LUSAKA (Reuters): Zambia’s Finance Minister Situmbeko Musokotwane said on Wednesday that its major creditors were willing to discuss debt restructuring, as part of efforts to draw a line under a debt crisis that spurred Africa’s first pandemic-era default.
The Southern African copper producer defaulted in November 2020, when an economic downturn triggered by COVID-19 lockdowns and travel restrictions exposed how overleveraged the State had become during the boom years.
It now seeks relief on its more than $ 17 billion of external debt to get its borrowing under control. On Thursday it will hold its first meeting with its international creditors – which include a plethora of Chinese entities, Western banks, sovereign bilateral lenders and multilateral institutions.

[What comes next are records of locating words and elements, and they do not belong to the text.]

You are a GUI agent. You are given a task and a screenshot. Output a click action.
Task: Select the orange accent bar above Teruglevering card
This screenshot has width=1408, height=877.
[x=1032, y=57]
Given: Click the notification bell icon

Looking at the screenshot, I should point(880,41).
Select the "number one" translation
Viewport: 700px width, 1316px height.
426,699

“The good news is that now everyone is on board to start talking about debt relief,” Musokotwane told a joint news conference with IMF Deputy Managing Director Antoinette Sayeh. “We are now getting closer to debt relief (and) getting closer to the IMF program.” He added that he did not think the creditor discussions would take more than a month and that he saw August-September as a tentative timeline for starting an IMF program.
IMF Deputy Managing Director Antoinette Sayeh described September as “optimistically possible”, and she anticipated that creditors would be very encouraged by Zambia’s efforts to impose discipline on public spending, which include cutting a subsidy on the consumption of fuel and making pledges to slash its budget deficit.
“We are very encouraged by the fact that the creditors are now going to be beginning their deliberations beginning tomorrow... on the nature of the debt relief they will provide Zambia,” Sayeh said.
Zambia reached a staff-level agreement on a $ 1.4 billion three-year extended credit facility with the IMF in December and needs to finish bilateral negotiations to secure the funding.